According to proof of Lemma 2.2 in [3], \({\mathcal {C}}_{ij}={\mathcal {B}}_{ij}{\mathcal {A}}_{ij}\) is a completely positive map. For every \(\rho \in \varOmega ({\mathcal {H}}_1)\) and j we have that \(\sigma =\sum _{i=1}^M{\mathcal {A}}_{ij}(\rho )\in \varOmega ^\le ({\mathcal {H}}_2)\). If \({{\mathrm{tr}}}(\sigma )>0\) then \(\tilde{\sigma }=\sigma /{{\mathrm{tr}}}(\sigma )\in \varOmega ({\mathcal {H}}_{2})\) and

$$\begin{aligned} \begin{aligned} {{\mathrm{tr}}}\left( \sum _{i=1}^M {\mathcal {B}}_{ij} (\sigma ) \right) =&{{\mathrm{tr}}}\left( {{\mathrm{tr}}}(\sigma )\sum _{i=1}^M {\mathcal {B}}_{ij} (\tilde{\sigma }) \right) \\ =&{{\mathrm{tr}}}(\sigma ) {{\mathrm{tr}}}\left( \sum _{i=1}^M {\mathcal {B}}_{ij} (\tilde{\sigma }) \right) \le 1. \end{aligned} \end{aligned}$$
(1)

In the case where \({{\mathrm{tr}}}(\sigma )=0\), the \(\sigma \) is the zero operator and \(\sum _{i=1}^M {\mathcal {B}}_{ij} (\sigma )\) is also the zero operator. Thus \({{\mathrm{tr}}}\left( \sum _{i=1}^M {\mathcal {B}}_{ij} (\sigma ) \right) =0\). Hence, \(\sum _{i=1}^M{\mathcal {C}}_{i,j}(\rho )\in \varOmega ^\le ({\mathcal {H}}_3)\) and \({\mathcal {C}} \in \Gamma _\le ^{M,K}({\mathcal {H}}_1,{\mathcal {H}}_3)\). \(\square \)

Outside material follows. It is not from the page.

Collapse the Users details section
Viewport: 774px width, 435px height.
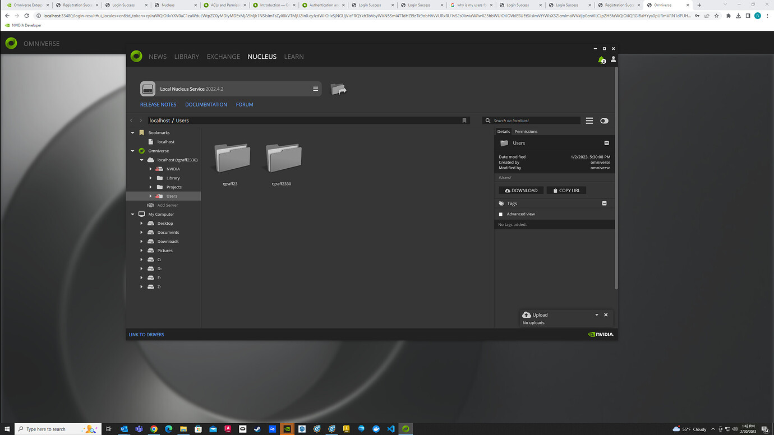pos(606,143)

Product of (sub-)TOMs that have same dimensions is associative, i.e., \(({\mathcal {E}}{\mathcal {F}}){\mathcal {G}}={\mathcal {E}}({\mathcal {F}}{\mathcal {G}})\) and \(({\mathcal {E}}{\mathcal {F}})(\alpha )={\mathcal {E}}({\mathcal {F}}(\alpha ))\).

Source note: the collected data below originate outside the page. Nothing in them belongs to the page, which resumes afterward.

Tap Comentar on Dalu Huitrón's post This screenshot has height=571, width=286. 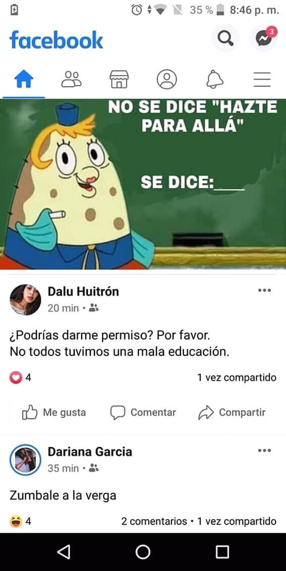click(x=143, y=412)
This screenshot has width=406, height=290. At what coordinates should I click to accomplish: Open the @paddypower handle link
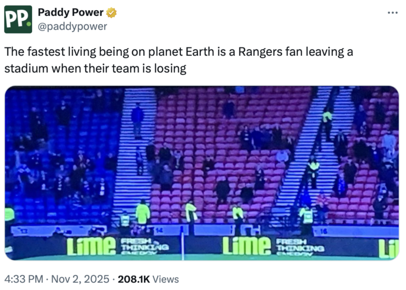point(72,26)
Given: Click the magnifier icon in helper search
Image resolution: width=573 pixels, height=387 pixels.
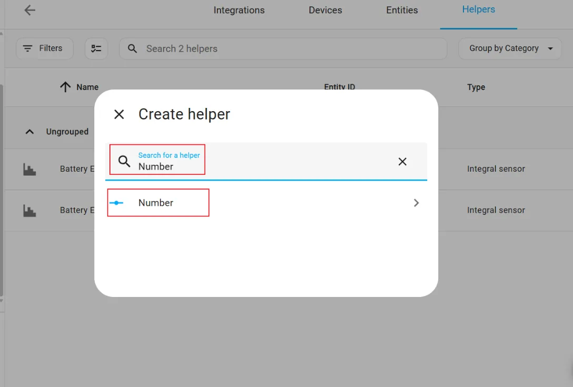Looking at the screenshot, I should point(124,161).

3 Mealy quantum hidden Markov model

In order to explain the idea of QHMM, we can form following analogy. A QHMM might be understood as a system consisting of a particle that has an internal sub-normalized quantum state \(\rho \in \varOmega _\le ({\mathcal {H}})\), and it occupies a classical state \(S_i\). This particle hops from one classical state \(S_i\) into another state \(S_j\) passing trough a quantum operation associated with a sub-TOM element \({\mathcal {P}}^{V_k}_{S_j, S_i}\). With each transition, a symbol \(V_k\) is emitted from the system.

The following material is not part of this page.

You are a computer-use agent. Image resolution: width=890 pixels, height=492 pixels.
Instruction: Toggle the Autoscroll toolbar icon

We will now define the classical and quantum version of the Mealy hidden Markov model.

Definition 15

(Finite sequences) Let

$$\begin{aligned} {\mathcal {V}}^T=\underbrace{{\mathcal {V}}\times {\mathcal {V}}\times \cdots \times {\mathcal {V}}}_T \end{aligned}$$

defines the set of sequences of length T over alphabet \({\mathcal {V}}\).

Definition 16

(Mealy hidden Markov model) Let \({\mathcal {S}} = \{S_1, \ldots , S_N\}\) and \({\mathcal {V}} = \{V_1, \ldots , V_M\}\) be a set of states and an alphabet, respectively. The Mealy HMM is specified by a tuple \(\lambda =({\mathcal {S}},{\mathcal {V}}, \varPi , \pi )\), where

  • \(\pi \in [0,1]^{N}\) is a stochastic vector representing initial states, where \(\pi _i\) is the probability that the initial state is \(S_i\);

  • \(\varPi \) is a mapping \({\mathcal {V}} \ni V_i \mapsto \varPi ^{V_i} \in \mathbb {R}^{N,N}\), where \(\varPi ^{V_i}\) is sub-stochastic matrix, such that \({\varPi }^{\varSigma }:=\sum \nolimits _{i=1}^{M} \varPi ^{V_i}\in \mathbb {R}^{N,N}\) is stochastic matrix and \(\varPi ^{V_i}_{j,k}\) is \(p(n_{t+1}= S_k, o_{t+1} = V_i | n_t = S_j)\), that is probability of going from state j to k while generating the output \(V_i\).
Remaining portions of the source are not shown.